■ Required work
If a line in the entries contains the word "Viewport", list it.

Dataset: Begin

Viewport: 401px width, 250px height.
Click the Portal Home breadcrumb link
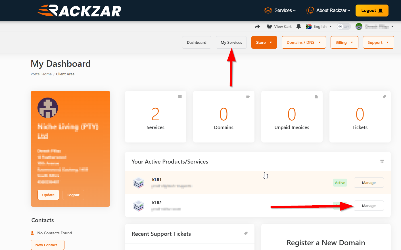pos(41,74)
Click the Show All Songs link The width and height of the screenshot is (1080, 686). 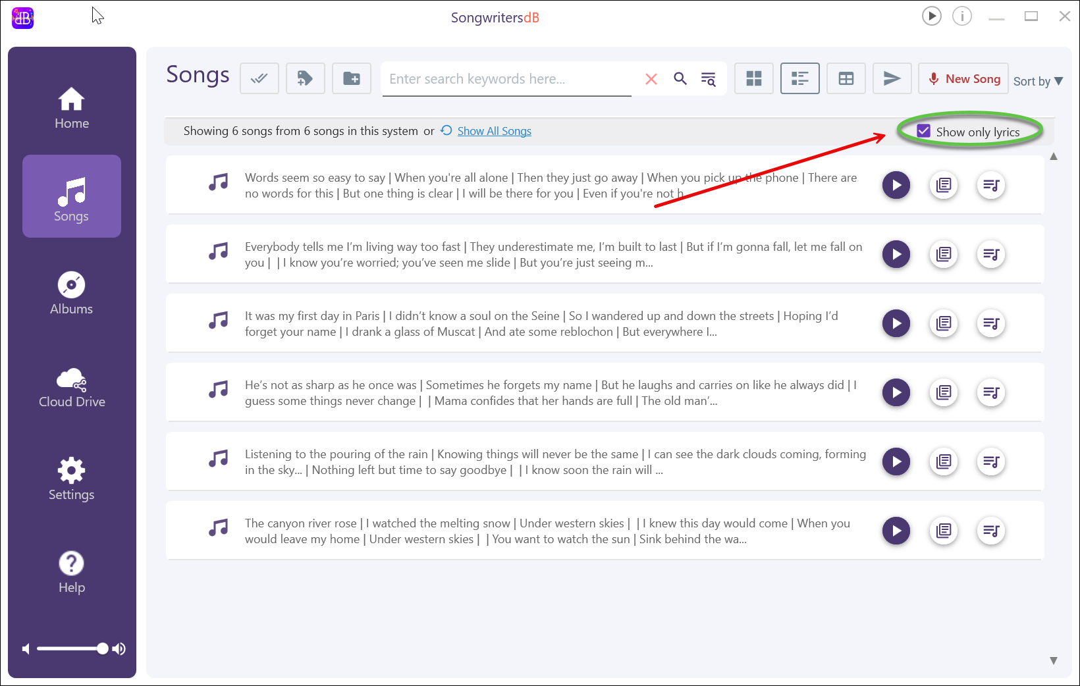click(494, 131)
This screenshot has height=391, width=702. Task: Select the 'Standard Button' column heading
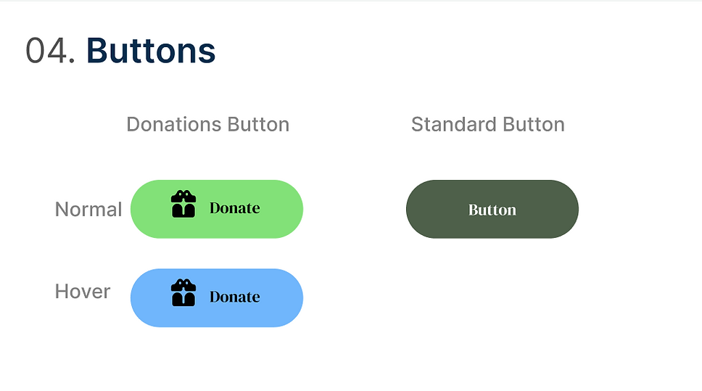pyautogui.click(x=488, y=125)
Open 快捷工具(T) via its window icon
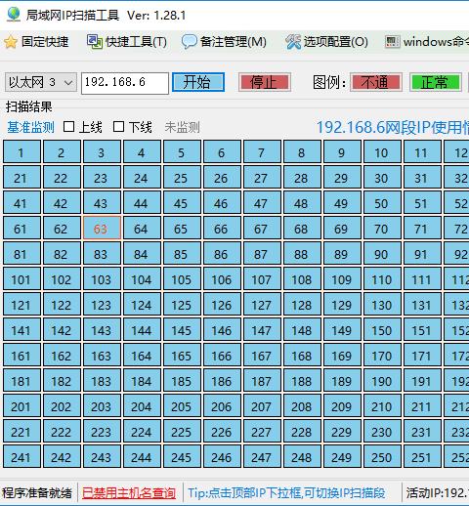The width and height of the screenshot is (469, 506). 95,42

Dataset: End
Dataset: Begin

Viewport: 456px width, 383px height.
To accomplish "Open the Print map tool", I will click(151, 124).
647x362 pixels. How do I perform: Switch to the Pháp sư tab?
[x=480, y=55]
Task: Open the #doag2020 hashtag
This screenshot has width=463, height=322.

Dataset: End

■ Output for this task
Viewport: 401px width, 250px height.
Viewport: 456px width, 383px height.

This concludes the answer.